------ Passage shown ------

Relationship with Vista Consulting Group
Following Vista’s acquisition of Ping Identity Corporation, we have utilized Vista Consulting Group, LLC (“VCG”) the operating and consulting arm of Vista, for consulting services and executive recruitment, and have also reimbursed VCG for expenses related to participation by Ping Identity employees in VCG sponsored events and for certain enterprise software licenses utilized by Ping Identity, and also paid to VCG related fees and expenses. We recorded expenses to VCG of $0.1 million for the year ended December 31, 2020.
Arrangements with Companies Controlled by Vista
We have subscription arrangements for our solutions with companies controlled by Vista. We recognized revenue in connection with these agreements of $0.5 million for the year ended December 31, 2020. We also purchase services from companies controlled by Vista. We recognized expense of $0.3 million for the year ended December 31, 2020, respectively. We believe all of these arrangements are on comparable terms that are provided to unrelated third parties.

------ Material ------

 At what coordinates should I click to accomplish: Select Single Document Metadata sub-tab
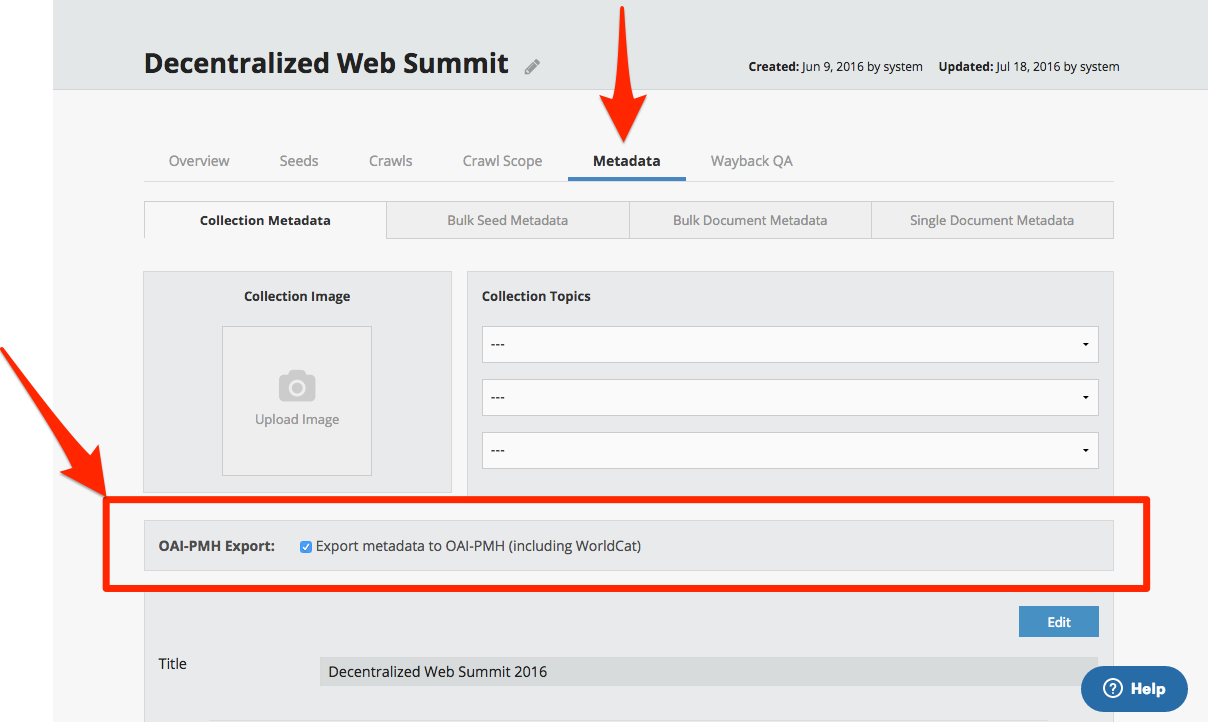click(x=991, y=220)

------

[Directive]:
Reproduce the passage above on Ping Identity's arrangements with Vista in full, word for word and without any changes.

[Solution to this problem]:
Relationship with Vista Consulting Group
Following Vista’s acquisition of Ping Identity Corporation, we have utilized Vista Consulting Group, LLC (“VCG”) the operating and consulting arm of Vista, for consulting services and executive recruitment, and have also reimbursed VCG for expenses related to participation by Ping Identity employees in VCG sponsored events and for certain enterprise software licenses utilized by Ping Identity, and also paid to VCG related fees and expenses. We recorded expenses to VCG of $0.1 million for the year ended December 31, 2020.
Arrangements with Companies Controlled by Vista
We have subscription arrangements for our solutions with companies controlled by Vista. We recognized revenue in connection with these agreements of $0.5 million for the year ended December 31, 2020. We also purchase services from companies controlled by Vista. We recognized expense of $0.3 million for the year ended December 31, 2020, respectively. We believe all of these arrangements are on comparable terms that are provided to unrelated third parties.